Droit international humanitaire en RDC : l’impunité au cœur des conflits
En République démocratique du Congo, l’application du droit international humanitaire se heurte à une réalité brutale : les engagements pris par les autorités et leurs partenaires ne suffisent pas à protéger les populations de l’est du pays. Malgré les efforts déployés, les violations des règles humanitaires persistent, aggravant une crise humanitaire déjà alarmante.
Face à l’escalade des violences et à la multiplication des groupes armés, le Comité international de la Croix-Rouge (CICR) a organisé une conférence à Kinshasa pour sensibiliser aux enjeux de ces règles et plaider pour leur respect strict. Cette initiative intervient alors que les civils continuent de payer un lourd tribut, pris au piège des affrontements entre les différentes factions armées.
Des règles humanitaires ignorées, des civils en première ligne
Dans les zones de conflit de l’est de la RDC, le droit international humanitaire reste largement méconnu ou bafoué. Cette situation expose particulièrement les populations civiles, souvent incapables de se protéger face aux violences qui les entourent. Les femmes et les filles subissent les conséquences les plus dramatiques, comme le souligne Julienne Lusenge, militante des droits humains :
- « Les violences sexuelles se comptent par millions. Chaque minute, des femmes, des filles et des enfants, mais aussi des hommes, sont victimes de ces agressions. »
Elle insiste sur l’urgence d’instaurer des sanctions internationales contre les auteurs de ces crimes, un mécanisme encore trop rare selon elle :
- « Malheureusement, au niveau international, aucun cas n’a jamais été jugé. Il est essentiel de sanctionner les crimes de violences sexuelles sur la scène mondiale. »

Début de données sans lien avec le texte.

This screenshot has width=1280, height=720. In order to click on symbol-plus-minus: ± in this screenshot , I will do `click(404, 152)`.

Justice militaire et dissuasion : des pistes pour lutter contre l’impunité
Julienne Lusenge met en avant deux leviers essentiels pour protéger les civils : le renforcement des capacités des forces de sécurité et l’intensification de la lutte contre les groupes armés. Parallèlement, la justice militaire congolaisse mène des procès contre les militaires impliqués dans des exactions. Le général Jean-Paul Tshayikolo, magistrat à la Haute Cour militaire, explique que ces procédures visent à la fois à sanctionner les coupables et à dissuader d’autres militaires de commettre des abus :
- « Il y a de bons et de mauvais éléments au sein de l’armée. Notre objectif est d’avoir une armée composée uniquement de bons éléments. Bien que l’impunité zéro soit difficile à atteindre, la justice militaire agit pour sanctionner. Les statistiques prouvent notre engagement. »

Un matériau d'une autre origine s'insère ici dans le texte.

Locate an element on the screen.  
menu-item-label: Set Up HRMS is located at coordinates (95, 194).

Un conflit fragmenté, des défis humanitaires accrus
Plus de 200 groupes armés opèrent dans les provinces du Nord-Kivu, du Sud-Kivu, de l’Ituri et du Tanganyika. Leurs alliances changeantes rendent complexe l’identification des responsables des violations du droit international humanitaire, compliquant ainsi les mécanismes de contrôle et de sanction. De plus, la distinction entre civils et combattants, pourtant fondamentale dans les règles humanitaires, est rarement respectée sur le terrain. Ces obstacles renforcent l’impunité et entravent les poursuites judiciaires.
Face à cette situation, la nécessité d’une action concertée entre les autorités congolaises, les organisations humanitaires et la communauté internationale devient plus pressante que jamais pour mettre fin à ce cycle de violences et restaurer la protection des civils.